▶ _REQUIRED WORK_
Beginning at the line that holds "Where should I", transcribe each line exactly through the end of the records, and leave any pictures out.

▶ _DATA FOR THE TASK_
---

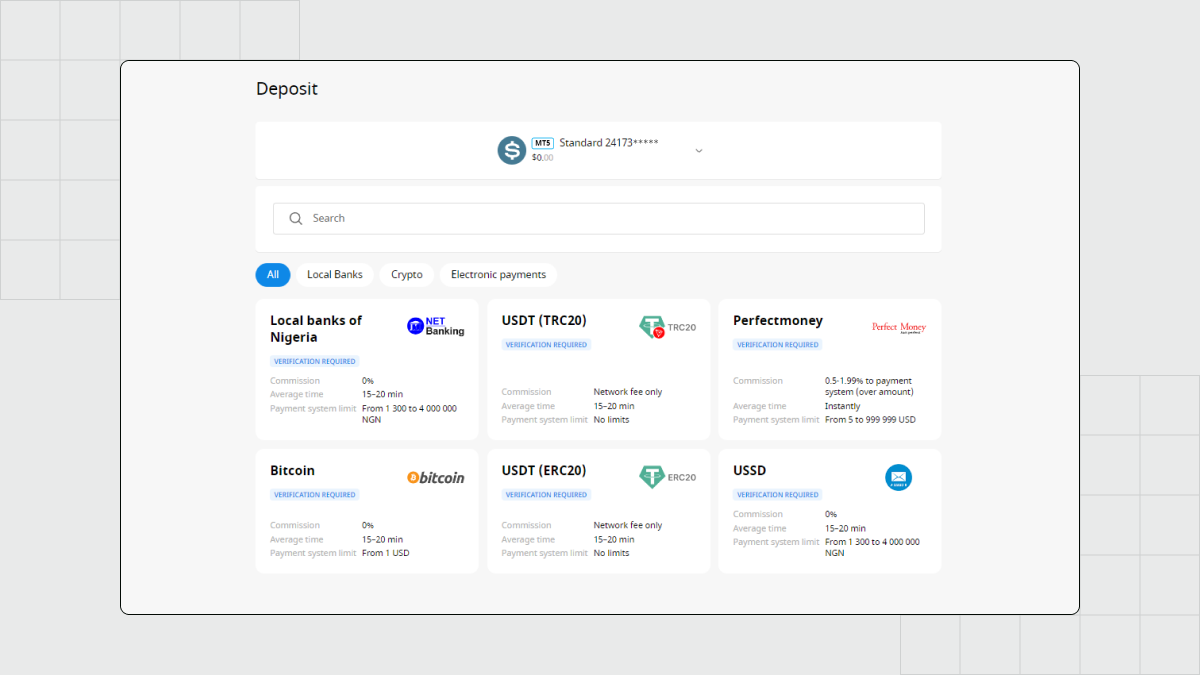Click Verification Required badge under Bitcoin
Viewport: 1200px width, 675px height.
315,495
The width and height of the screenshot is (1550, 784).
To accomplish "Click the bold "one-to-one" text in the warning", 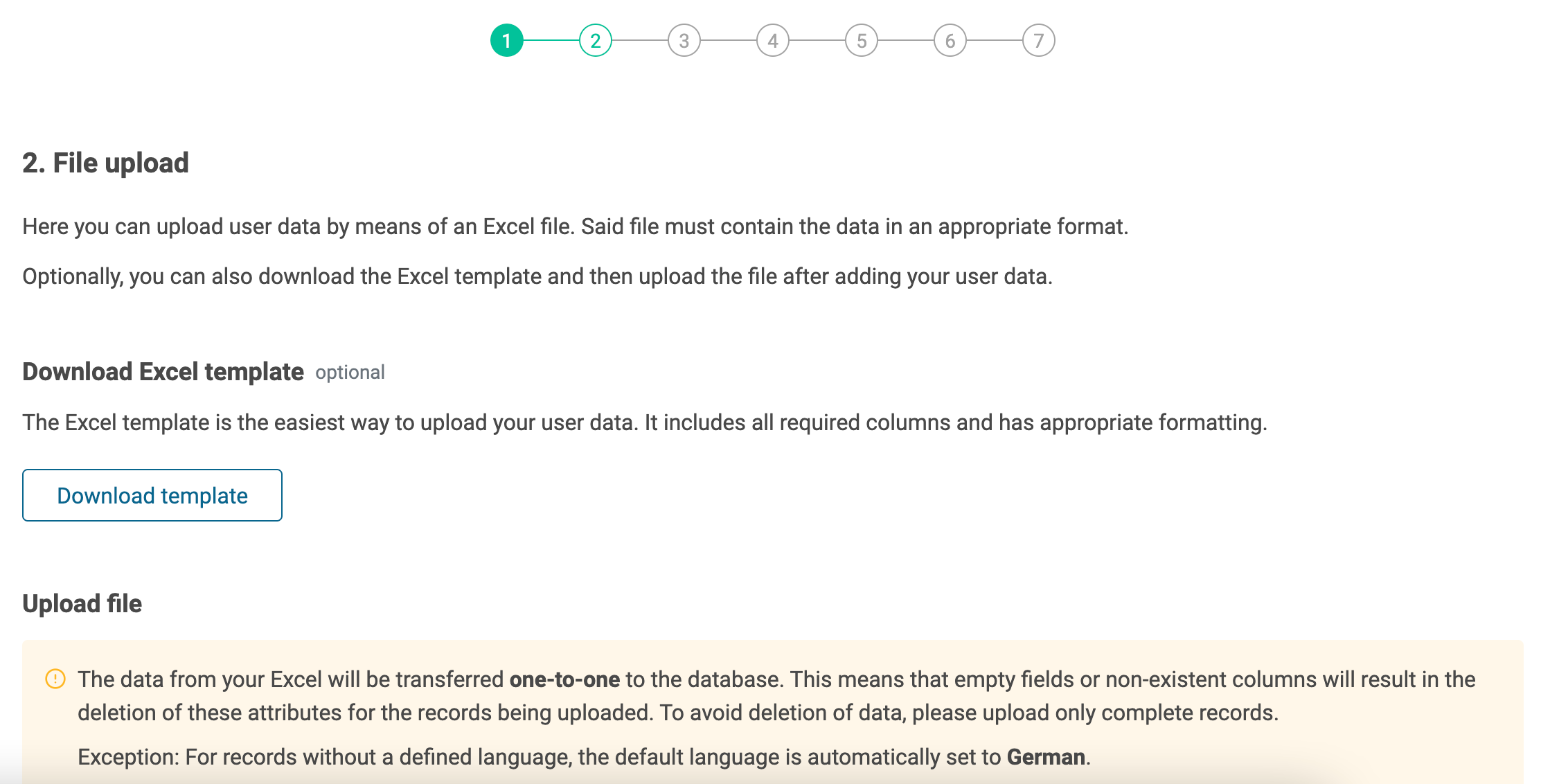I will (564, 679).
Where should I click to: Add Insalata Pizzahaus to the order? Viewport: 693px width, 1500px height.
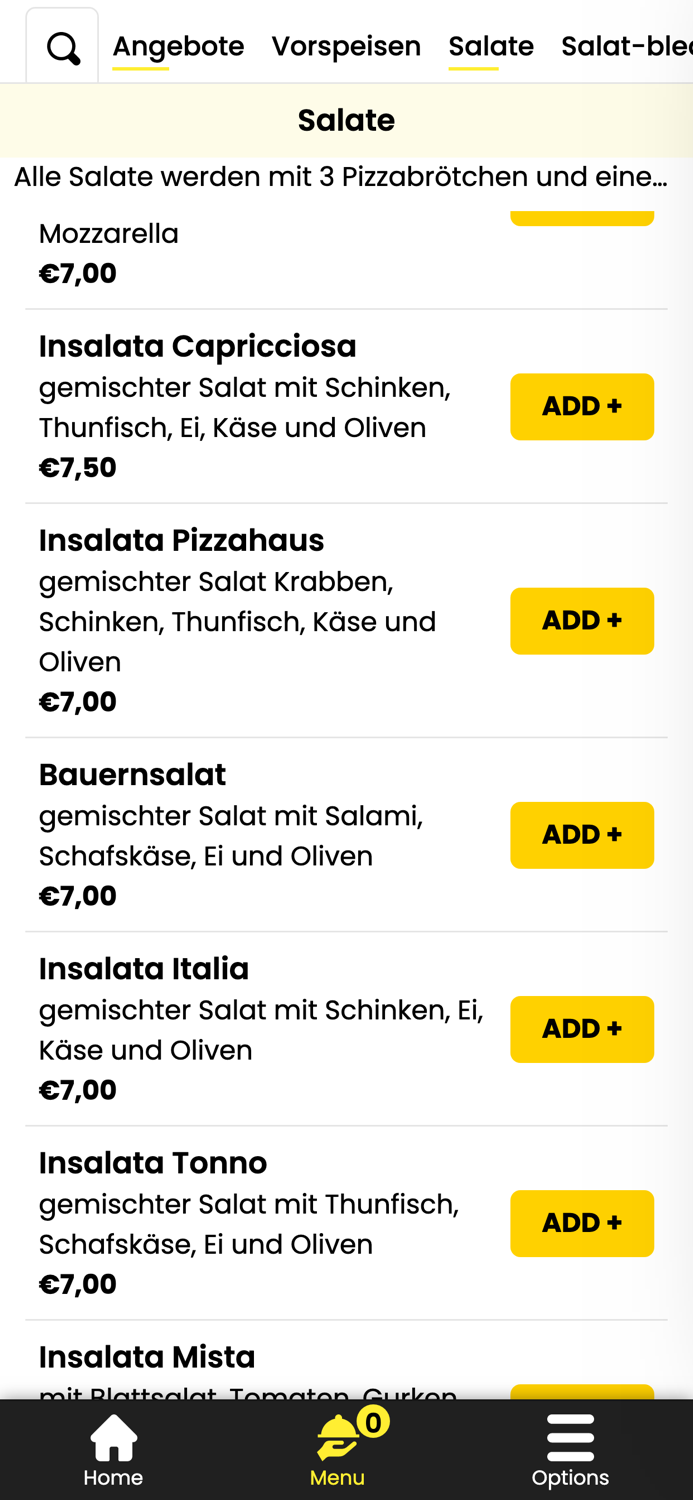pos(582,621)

---

▶ _WRITTEN ANSWER_
Where should I click to: Add Insalata Pizzahaus to the order? Viewport: 693px width, 1500px height.
pos(582,621)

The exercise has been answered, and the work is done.